Work required:
Please put everything from the start of the listing down to the line containing "Objets du quotidien (171, 80)", that line included, into a Markdown table with the columns Row and Line, numbering each line and skipping blank ones. Include only those lines, and leave the pictures out.

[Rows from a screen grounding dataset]
--

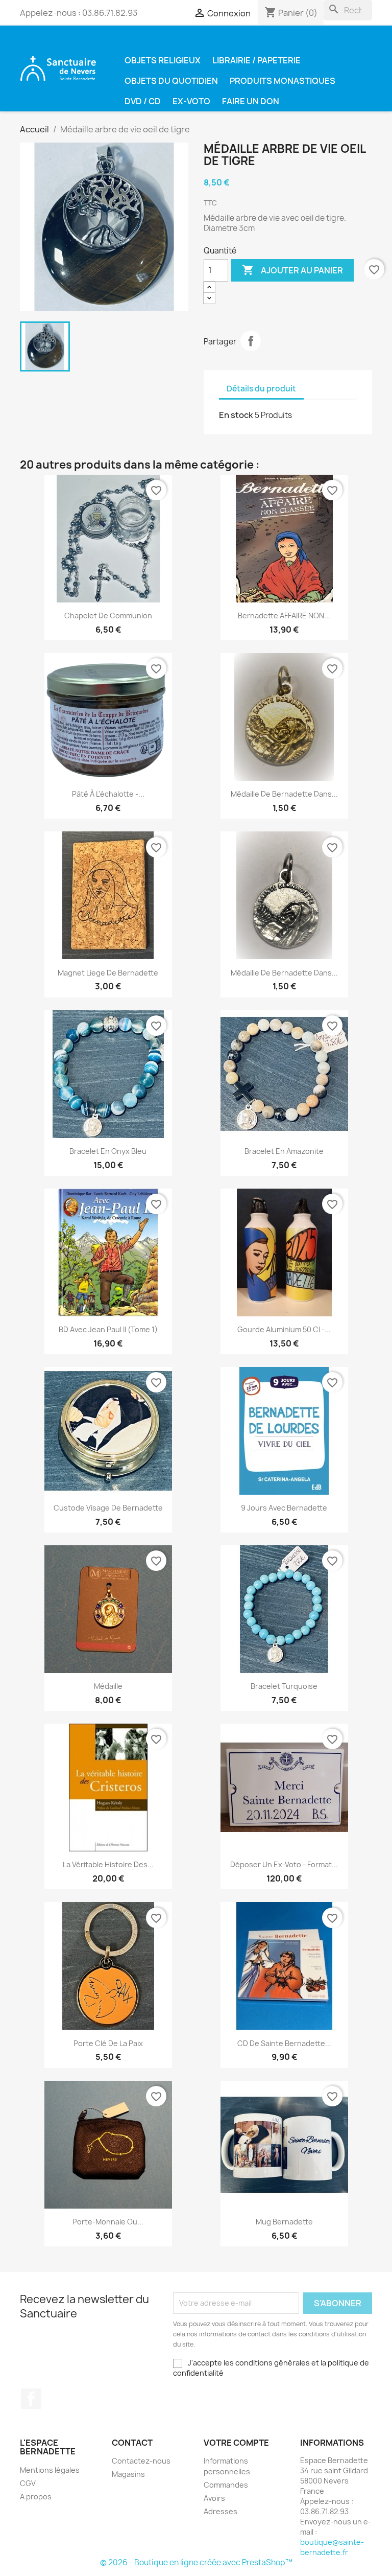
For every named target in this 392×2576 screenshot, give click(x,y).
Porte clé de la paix (108, 2043)
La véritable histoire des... (108, 1864)
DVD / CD (143, 101)
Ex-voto (191, 101)
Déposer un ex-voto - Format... (284, 1864)
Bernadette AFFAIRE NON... (284, 615)
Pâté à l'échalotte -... (108, 794)
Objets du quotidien (171, 80)
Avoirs (214, 2498)
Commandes (226, 2485)
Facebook (31, 2398)
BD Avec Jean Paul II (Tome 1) (108, 1329)
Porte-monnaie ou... (107, 2221)
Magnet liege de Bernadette (108, 973)
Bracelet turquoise (284, 1686)
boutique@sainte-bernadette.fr (332, 2547)
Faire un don (250, 101)
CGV (28, 2483)
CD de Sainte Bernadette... (284, 2043)
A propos (36, 2496)
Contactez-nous (141, 2461)
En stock (236, 415)
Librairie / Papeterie (256, 60)
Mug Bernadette (284, 2221)
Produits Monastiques (282, 80)
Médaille (108, 1686)
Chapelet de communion (108, 615)
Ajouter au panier (292, 270)
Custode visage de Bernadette (108, 1508)
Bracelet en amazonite (284, 1151)
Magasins (128, 2474)
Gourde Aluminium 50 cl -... (284, 1329)
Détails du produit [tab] (261, 388)
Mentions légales (50, 2470)
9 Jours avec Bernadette (284, 1508)
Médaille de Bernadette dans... (284, 794)
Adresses (220, 2511)
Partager (250, 341)
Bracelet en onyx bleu (107, 1151)
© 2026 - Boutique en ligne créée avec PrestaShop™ (196, 2562)
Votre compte (236, 2442)
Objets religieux (163, 60)
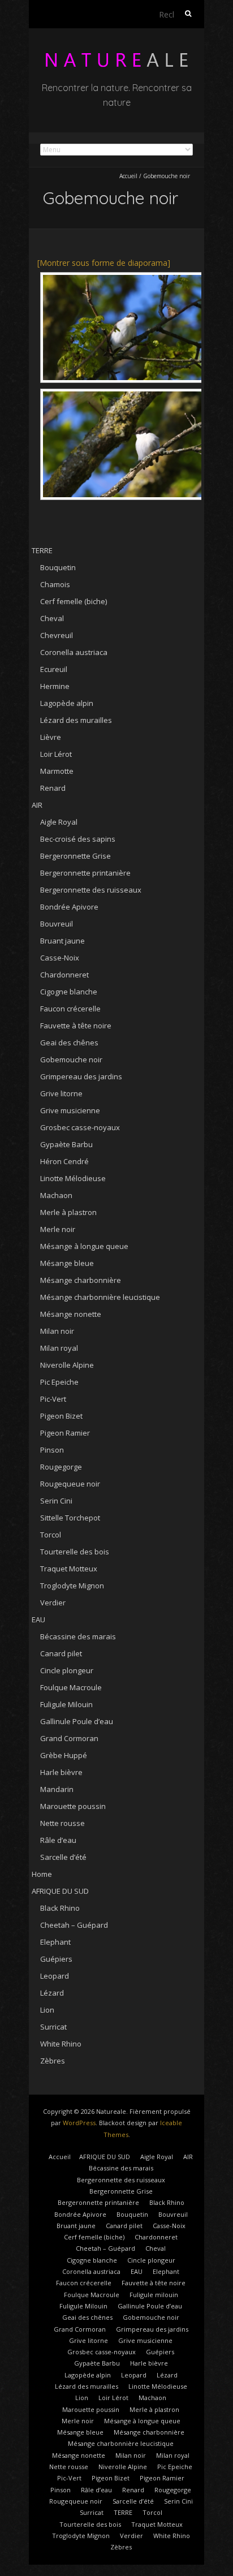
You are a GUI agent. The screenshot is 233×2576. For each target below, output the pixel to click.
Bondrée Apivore (69, 907)
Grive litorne (61, 1093)
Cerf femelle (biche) (73, 601)
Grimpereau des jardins (81, 1076)
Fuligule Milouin (66, 1704)
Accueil (128, 176)
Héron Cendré (64, 1161)
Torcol (50, 1535)
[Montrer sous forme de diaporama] (103, 262)
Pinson (52, 1450)
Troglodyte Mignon (72, 1585)
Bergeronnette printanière (85, 873)
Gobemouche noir (71, 1059)
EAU (38, 1619)
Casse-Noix (59, 958)
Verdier (53, 1602)
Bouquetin (58, 567)
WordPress (79, 2122)
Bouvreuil (56, 924)
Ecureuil (53, 669)
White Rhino (60, 2044)
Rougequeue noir (70, 1484)
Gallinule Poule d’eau (76, 1721)
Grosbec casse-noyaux (80, 1127)
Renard (53, 788)
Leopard (54, 1976)
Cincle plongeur (66, 1670)
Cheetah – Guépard (74, 1925)
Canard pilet (61, 1653)
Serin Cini (56, 1501)
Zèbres (52, 2061)
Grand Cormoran (69, 1738)
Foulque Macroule (71, 1687)
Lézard (52, 1993)
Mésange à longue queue (84, 1246)
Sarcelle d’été (63, 1857)
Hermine (55, 686)
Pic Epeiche (59, 1382)
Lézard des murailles (76, 720)
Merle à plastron (68, 1212)
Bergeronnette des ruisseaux (90, 890)
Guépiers (56, 1959)
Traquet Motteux (68, 1568)
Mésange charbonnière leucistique (100, 1297)
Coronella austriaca (73, 652)
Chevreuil (56, 635)
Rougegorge (61, 1467)
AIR (37, 805)
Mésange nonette (70, 1314)
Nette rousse (62, 1823)
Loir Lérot (56, 754)
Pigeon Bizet (61, 1416)
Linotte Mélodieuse (73, 1178)
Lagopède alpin (66, 703)
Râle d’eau (58, 1840)
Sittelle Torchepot (70, 1518)
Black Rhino (60, 1908)
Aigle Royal (58, 822)
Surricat (53, 2027)
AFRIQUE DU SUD (60, 1891)
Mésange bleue (67, 1263)
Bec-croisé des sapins (77, 839)
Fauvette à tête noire (75, 1025)
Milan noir (57, 1331)
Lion (47, 2010)
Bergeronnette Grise (75, 856)
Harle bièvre (61, 1772)
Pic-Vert (53, 1399)
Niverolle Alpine (67, 1365)
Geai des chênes (69, 1042)
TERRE (42, 550)
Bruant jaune (62, 941)
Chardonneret (64, 975)
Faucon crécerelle (70, 1008)
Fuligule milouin (154, 2294)
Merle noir (57, 1229)
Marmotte (57, 771)
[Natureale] (116, 56)
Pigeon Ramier (65, 1433)
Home (42, 1874)
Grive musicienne (70, 1110)
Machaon (56, 1195)
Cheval (52, 618)
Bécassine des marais (78, 1636)
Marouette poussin (73, 1806)
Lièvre (50, 737)
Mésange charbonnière (80, 1280)
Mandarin (57, 1789)
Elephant (55, 1942)
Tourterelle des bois (74, 1552)
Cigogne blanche (68, 992)
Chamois (55, 584)
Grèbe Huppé (63, 1755)
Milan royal (59, 1348)
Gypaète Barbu (66, 1144)
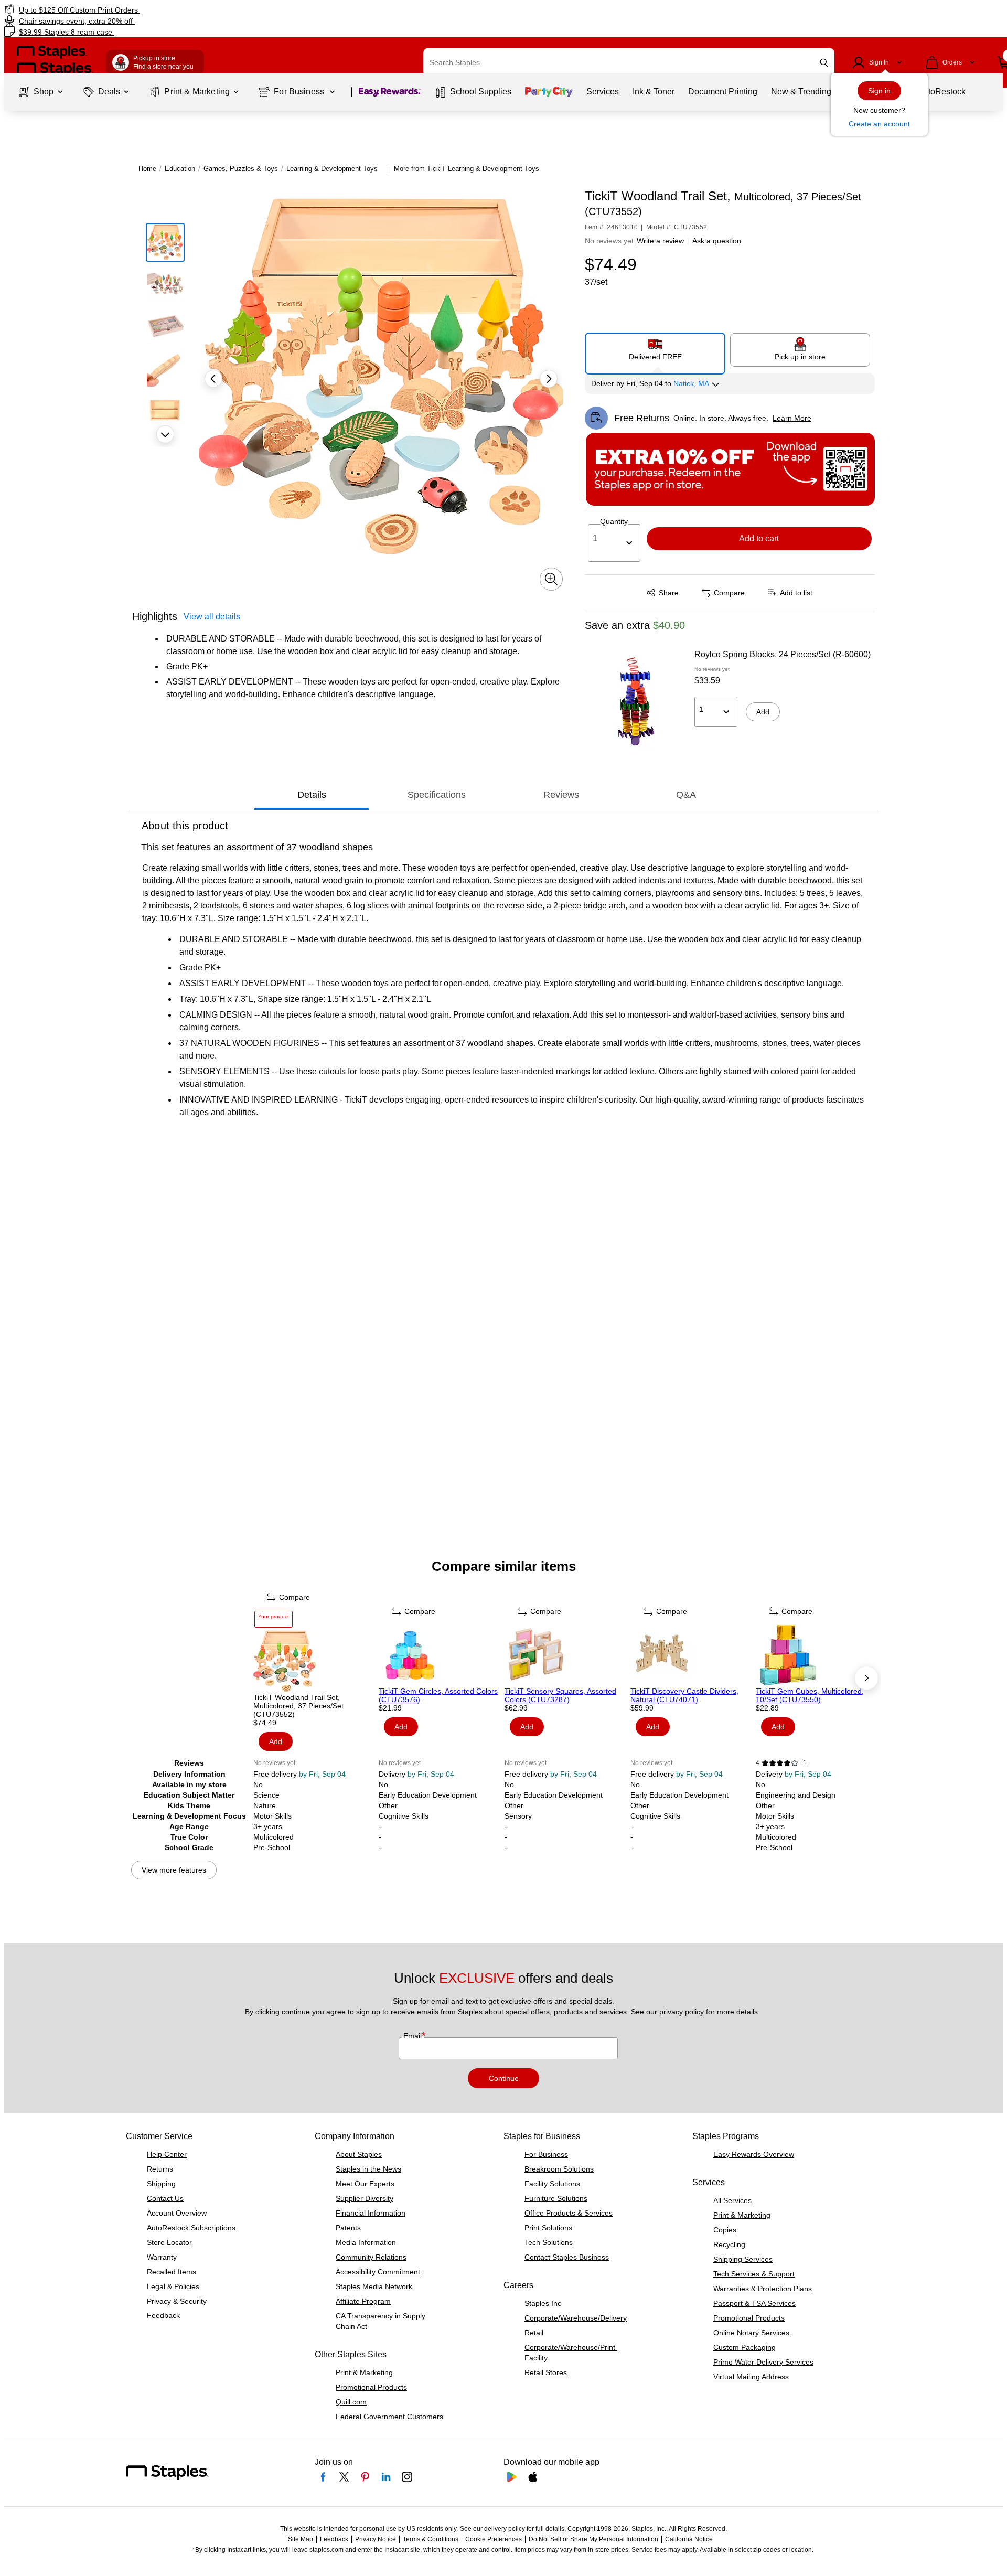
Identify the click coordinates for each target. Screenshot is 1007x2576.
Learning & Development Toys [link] (332, 169)
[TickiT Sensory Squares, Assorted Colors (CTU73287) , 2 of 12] (566, 1655)
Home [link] (147, 169)
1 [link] (805, 1763)
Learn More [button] (792, 418)
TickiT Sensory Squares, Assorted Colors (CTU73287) (560, 1695)
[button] (824, 62)
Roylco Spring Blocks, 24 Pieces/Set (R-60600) (782, 654)
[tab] (311, 794)
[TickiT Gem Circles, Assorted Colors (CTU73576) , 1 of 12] (440, 1655)
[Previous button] (213, 379)
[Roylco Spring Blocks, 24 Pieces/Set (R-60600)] (636, 701)
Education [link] (180, 169)
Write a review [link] (660, 241)
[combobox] (628, 62)
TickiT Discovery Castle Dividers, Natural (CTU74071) (684, 1695)
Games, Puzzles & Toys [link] (240, 169)
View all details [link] (212, 616)
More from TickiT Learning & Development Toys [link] (466, 169)
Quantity (614, 521)
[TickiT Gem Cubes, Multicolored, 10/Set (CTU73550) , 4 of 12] (818, 1655)
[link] (170, 9)
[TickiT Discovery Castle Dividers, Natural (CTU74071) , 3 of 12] (692, 1655)
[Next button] (165, 434)
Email (413, 2035)
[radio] (655, 349)
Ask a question (716, 241)
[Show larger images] (551, 579)
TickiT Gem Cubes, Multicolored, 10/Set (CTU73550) (810, 1695)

--

Solution:
| Row | Line |
|---|---|
| 1 | For every named target in this 392×2576 screenshot, give click(x,y). |
| 2 | Porte clé de la paix (108, 2043) |
| 3 | La véritable histoire des... (108, 1864) |
| 4 | DVD / CD (143, 101) |
| 5 | Ex-voto (191, 101) |
| 6 | Déposer un ex-voto - Format... (284, 1864) |
| 7 | Bernadette AFFAIRE NON... (284, 615) |
| 8 | Pâté à l'échalotte -... (108, 794) |
| 9 | Objets du quotidien (171, 80) |